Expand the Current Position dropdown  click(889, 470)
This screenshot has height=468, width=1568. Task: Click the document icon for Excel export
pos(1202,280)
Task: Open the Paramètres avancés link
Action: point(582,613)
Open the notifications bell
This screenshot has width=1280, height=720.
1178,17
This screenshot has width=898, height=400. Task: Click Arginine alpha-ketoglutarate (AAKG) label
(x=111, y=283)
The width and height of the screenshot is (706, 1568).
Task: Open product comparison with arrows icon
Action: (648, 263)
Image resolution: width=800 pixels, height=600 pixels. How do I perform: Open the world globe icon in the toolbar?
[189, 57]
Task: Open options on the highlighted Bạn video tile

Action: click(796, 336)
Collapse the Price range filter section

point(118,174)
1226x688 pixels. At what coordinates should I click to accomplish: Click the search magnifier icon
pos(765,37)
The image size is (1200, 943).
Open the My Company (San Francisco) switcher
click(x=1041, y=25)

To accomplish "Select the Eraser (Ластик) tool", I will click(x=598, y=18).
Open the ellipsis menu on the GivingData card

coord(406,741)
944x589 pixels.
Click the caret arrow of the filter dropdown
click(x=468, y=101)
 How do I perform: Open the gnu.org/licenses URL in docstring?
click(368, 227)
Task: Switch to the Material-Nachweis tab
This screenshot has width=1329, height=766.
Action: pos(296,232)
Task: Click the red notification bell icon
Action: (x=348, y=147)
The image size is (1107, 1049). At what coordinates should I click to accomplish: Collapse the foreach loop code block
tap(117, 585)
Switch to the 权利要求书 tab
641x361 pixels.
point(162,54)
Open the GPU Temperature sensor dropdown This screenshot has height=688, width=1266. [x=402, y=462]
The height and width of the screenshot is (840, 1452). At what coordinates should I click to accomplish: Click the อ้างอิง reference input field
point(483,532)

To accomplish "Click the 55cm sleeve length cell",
────────────────────
*About this exercise:*
The response should consist of every record, written out exactly as given.

*Expected answer:*
Expand the Current Position dropdown  click(889, 470)
This screenshot has height=468, width=1568. Task: Click the document icon for Excel export
pos(1202,280)
Task: Open the Paramètres avancés link
Action: point(582,613)
Open the notifications bell
This screenshot has width=1280, height=720.
1178,17
This screenshot has width=898, height=400. Task: Click Arginine alpha-ketoglutarate (AAKG) label
(x=111, y=283)
The width and height of the screenshot is (706, 1568).
Task: Open product comparison with arrows icon
Action: (648, 263)
Image resolution: width=800 pixels, height=600 pixels. How do I perform: Open the world globe icon in the toolbar?
[189, 57]
Task: Open options on the highlighted Bạn video tile

Action: click(796, 336)
Collapse the Price range filter section

point(118,174)
1226x688 pixels. At what coordinates should I click to accomplish: Click the search magnifier icon
pos(765,37)
The image size is (1200, 943).
Open the My Company (San Francisco) switcher
click(x=1041, y=25)

To accomplish "Select the Eraser (Ластик) tool", I will click(x=598, y=18).
Open the ellipsis menu on the GivingData card

coord(406,741)
944x589 pixels.
Click the caret arrow of the filter dropdown
click(x=468, y=101)
 How do I perform: Open the gnu.org/licenses URL in docstring?
click(368, 227)
Task: Switch to the Material-Nachweis tab
This screenshot has width=1329, height=766.
Action: pos(296,232)
Task: Click the red notification bell icon
Action: (x=348, y=147)
The image size is (1107, 1049). At what coordinates should I click to accomplish: Collapse the foreach loop code block
tap(117, 585)
Switch to the 权利要求书 tab
641x361 pixels.
point(162,54)
Open the GPU Temperature sensor dropdown This screenshot has height=688, width=1266. [x=402, y=462]
The height and width of the screenshot is (840, 1452). At what coordinates should I click to accomplish: Click the อ้างอิง reference input field
point(483,532)

To accomplish "Click the 55cm sleeve length cell",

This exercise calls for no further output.